Mikro plus Makro (PostToolUse + Stop) passt für Agenten, die mehrere Dateien mit einer strukturellen Form liefern. Der Stop-Hook fängt, was ein Linter nie kann: Dateien, die nie geschrieben wurden, halb fertige Logik, eine Reihe roter Tests.
Alle drei Stufen gehören auf Code-Pfade, die du dir nicht leisten kannst, falsch zu machen. Die maschinengesteuerten Prüfungen erledigen die Fleißarbeit. Ein separater Reviewer gibt dir eine zweite Meinung, die die eigenen Hooks des Builders nicht geben konnten.
Fang die Mikro-Stufe mit dem Agenten an, den du am meisten nutzt. In dem Moment, in dem ein Agent dir halb fertige Arbeit übergibt, bolze einen Stop-Hook dran. Bring den Reviewer ins Spiel, sobald dir wichtig ist, dass das gesamte Lieferable zusammenhält, nicht nur dass jede Datei parsierbar ist. Agenten-Configs können ruhig in deiner CLAUDE.md bleiben, oder sie können als eigene Dateien unter .claude/agents/ liegen, was auch immer zum Projekt passt.

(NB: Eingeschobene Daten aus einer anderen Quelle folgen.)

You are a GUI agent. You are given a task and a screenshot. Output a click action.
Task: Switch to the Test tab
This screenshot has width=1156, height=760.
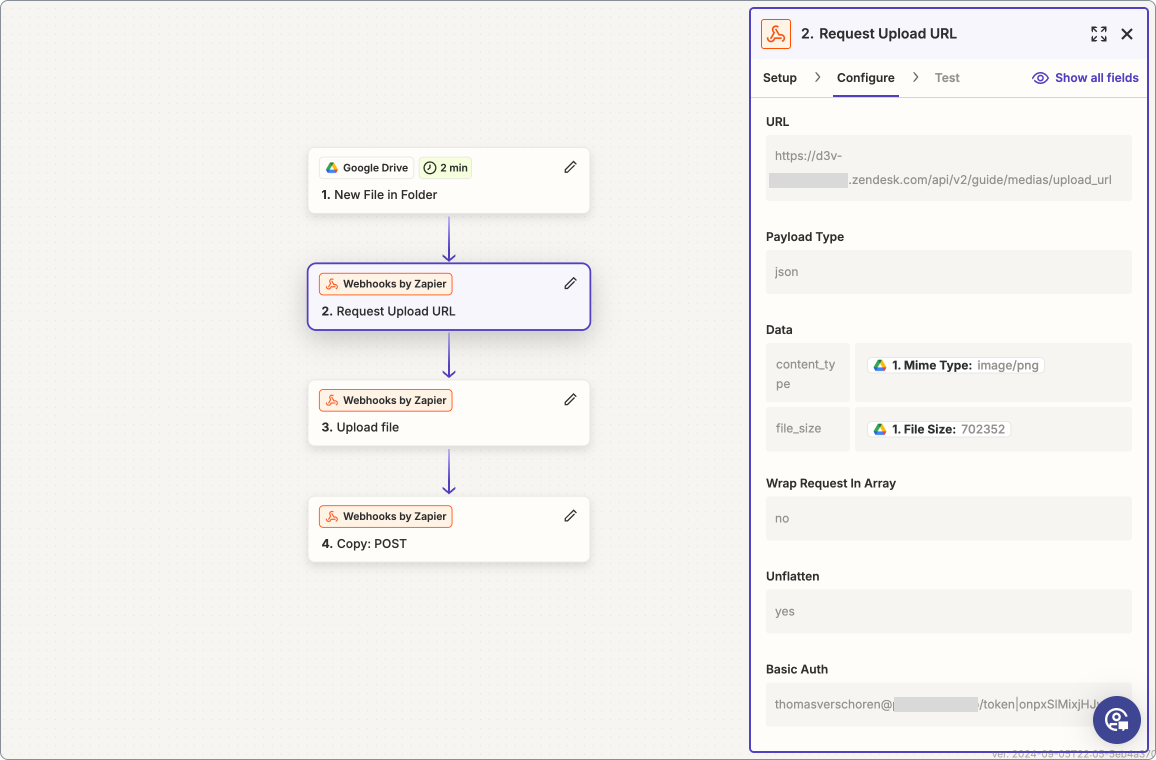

Jenseits einzelner Agenten
Denk an Selbstprüfungen und Team-Prüfungen als Stack, nicht als Alternativen. Rund 90% der Qualitätsfehler werden von den eingebetteten PostToolUse-Hooks plus dem Stop-Skript behandelt, bevor der Reviewer überhaupt eine Datei öffnet. Was für den Reviewer übrig bleibt, ist Integration und Architektur, nicht die Lint-Fehler, die die Hooks bereits geschluckt haben.